[Stored items from a collection]
======
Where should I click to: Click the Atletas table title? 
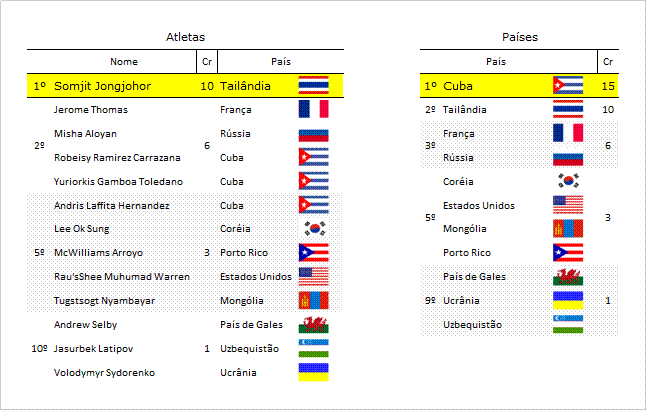(185, 37)
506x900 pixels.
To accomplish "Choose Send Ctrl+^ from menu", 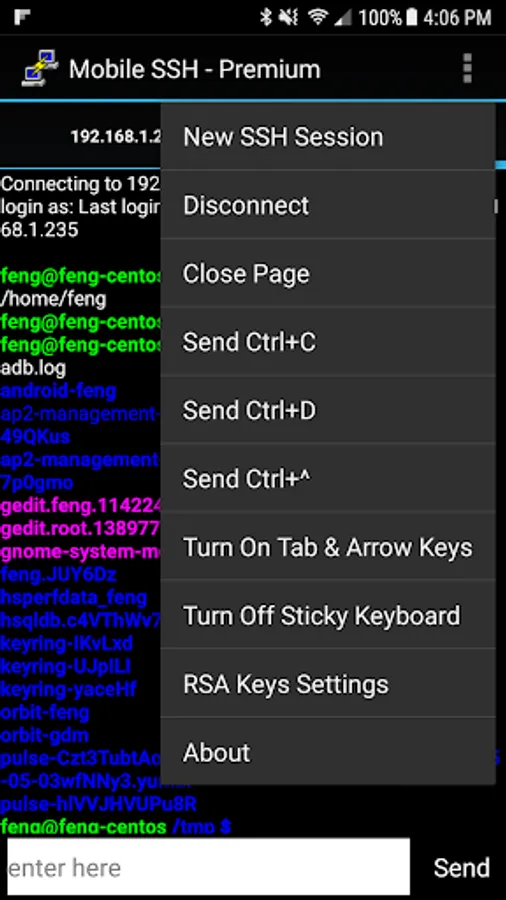I will (x=328, y=478).
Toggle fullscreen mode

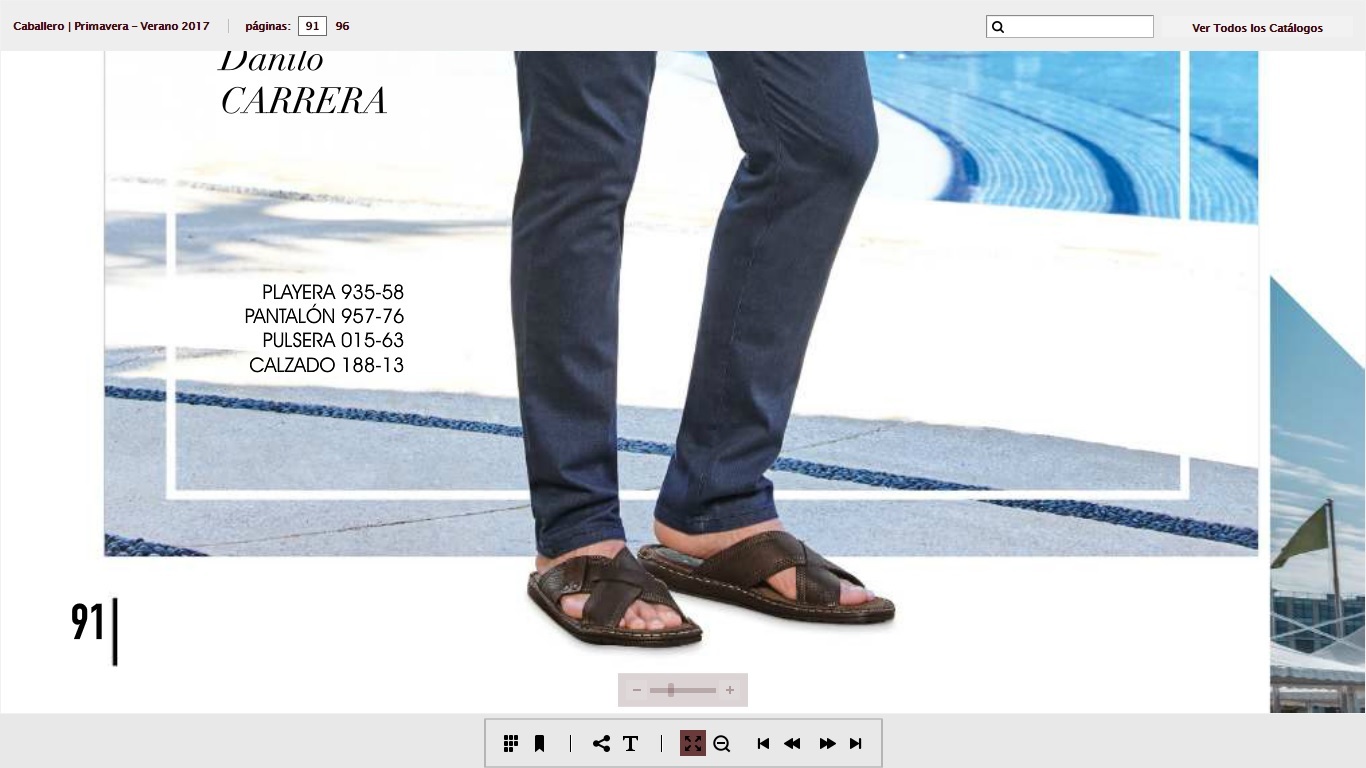[692, 743]
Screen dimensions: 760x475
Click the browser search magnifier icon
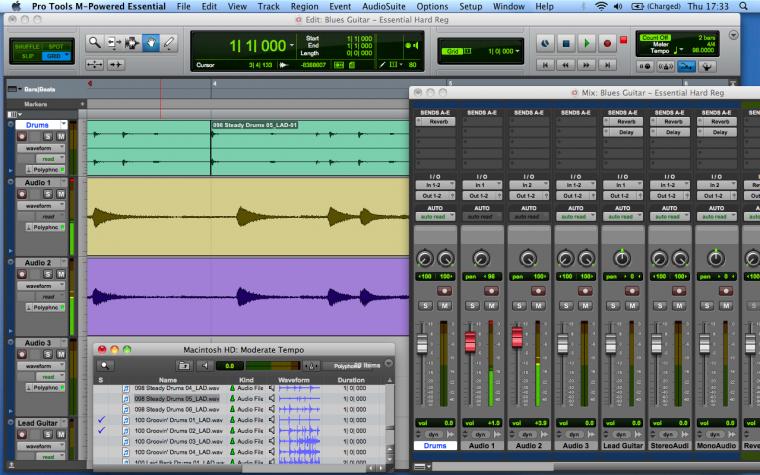105,365
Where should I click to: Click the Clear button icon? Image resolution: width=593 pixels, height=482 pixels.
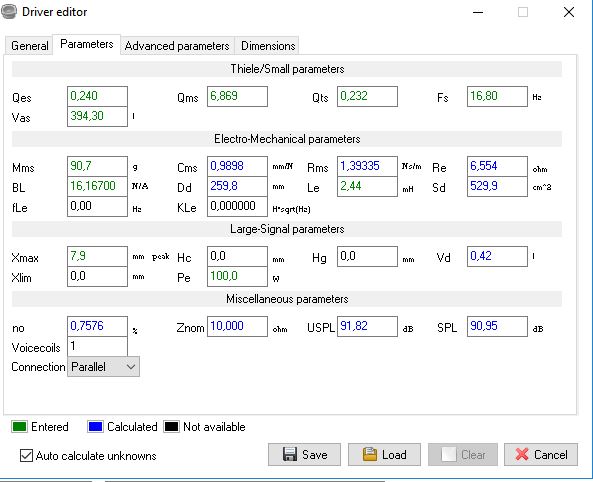click(x=449, y=454)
======
* Problem:
Write each line exactly as it appears, from the line that holds "Where should I click to: Click the Clear" through the closing line of the data above, and leave every picture out.

* Answer box:
Where should I click to: Click the Clear button icon? Image resolution: width=593 pixels, height=482 pixels.
click(x=449, y=454)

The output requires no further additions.